Not bad for 150, but a century and a half of service means our church is now in need of some care. Here are our restoration goals for the comings years.

The original designs by Joseph Aloysius Hansom are of beautiful proportions and make the most of the site acquired in the 1870s. Sadly, over time, decorative features of any quality were painted out and the sanctuary was deconstructed, reducing its status and impact. Maintenance of the building has not been able to keep pace with the effects of successive ineffective heating systems, inappropriate lighting, or piecemeal interventions for issues like degrading plaster and evidence of damp.

The proposed programme of works is as much about refurbishment as it is about restoration. It is a whole-building project which seeks to bring the entire church to an excellent standard of decorative and architectural repair as well as to seek a harmony in the building (and infrastructure) which sees it practically fit for purpose and worthy as a place set apart for the worship of God.

In the tradition of the Oratory, the church is perhaps the greatest asset in its work. Not only is it a venue for our preaching and for the administration of the sacraments, but it must be an inspiring place of prayer (as the name ‘Oratory’ suggests). It is not only the setting for the Church’s Sacred Liturgy, with the space for all the ritual and music which sets it apart, but it is an environment where the heart and mind are lifted to the beauty, harmony and mystery that is in God.

In his guide to the Oratory Church in Birmingham, Fr Henry Tristram of the Oratory summed up his description with the motto adopted by St John Henry Newman, our Cardinal, ex umbris et imaginibus in veritatem. Fr Tristram points out that for Newman, this motto summed up something fundamental to Newman’s life, that “this visible world is, as it were, an insubstantial shadow veiling the invisible which alone is real and true and ultimate.” It is this fact, this mystery, says Tristram, that is “embedded in a medley of impressions, impressions of altars and statues, of marble and mosaic, of all that constitutes the glory of God’s House.”

Whilst it is a very tall order, it is by this programme of works that we want our building to communicate this mystery with even greater catching force.
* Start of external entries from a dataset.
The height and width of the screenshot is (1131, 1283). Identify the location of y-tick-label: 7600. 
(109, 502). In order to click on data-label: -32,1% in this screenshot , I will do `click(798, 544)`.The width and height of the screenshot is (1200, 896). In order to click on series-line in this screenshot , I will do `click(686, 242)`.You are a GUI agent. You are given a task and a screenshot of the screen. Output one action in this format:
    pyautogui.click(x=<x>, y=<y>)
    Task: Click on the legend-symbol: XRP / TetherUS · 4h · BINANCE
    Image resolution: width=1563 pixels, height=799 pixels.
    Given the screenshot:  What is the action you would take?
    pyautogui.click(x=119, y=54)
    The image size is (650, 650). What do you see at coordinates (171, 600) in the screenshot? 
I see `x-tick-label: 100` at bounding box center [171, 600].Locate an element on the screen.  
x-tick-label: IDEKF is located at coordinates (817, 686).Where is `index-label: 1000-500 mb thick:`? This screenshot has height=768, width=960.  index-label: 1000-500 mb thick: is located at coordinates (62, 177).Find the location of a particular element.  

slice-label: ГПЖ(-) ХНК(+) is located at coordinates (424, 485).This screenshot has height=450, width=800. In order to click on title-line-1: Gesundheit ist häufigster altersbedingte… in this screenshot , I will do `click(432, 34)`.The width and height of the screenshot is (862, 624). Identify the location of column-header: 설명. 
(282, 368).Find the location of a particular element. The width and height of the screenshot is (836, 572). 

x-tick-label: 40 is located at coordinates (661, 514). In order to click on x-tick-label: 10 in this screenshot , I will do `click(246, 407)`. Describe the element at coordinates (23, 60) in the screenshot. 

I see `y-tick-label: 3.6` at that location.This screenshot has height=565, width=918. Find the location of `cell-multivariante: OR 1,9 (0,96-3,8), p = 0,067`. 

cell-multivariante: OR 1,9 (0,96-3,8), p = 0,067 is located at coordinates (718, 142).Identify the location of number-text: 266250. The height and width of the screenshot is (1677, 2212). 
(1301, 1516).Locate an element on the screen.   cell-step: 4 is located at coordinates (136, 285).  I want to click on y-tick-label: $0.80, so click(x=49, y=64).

Whilst celebrating the architecture of Hansom, as well as the work of Brindley & Farmer (the reredos) and the decorative scheme of Gabriel Pippet (if it can be salvaged), we want to bring out the colour, the texture, and the details that will make our church the architectural and spiritual gem it should be. With a focus on the use of materials, both new and recovered, we want the building to speak of quality and good taste. It should communicate a strong sense of our tradition to all who come here. Finally it is by order and harmony as well as the use of colour, lighting, patterns and materials that it will convey something of mystery, to raise the heart and mind to God.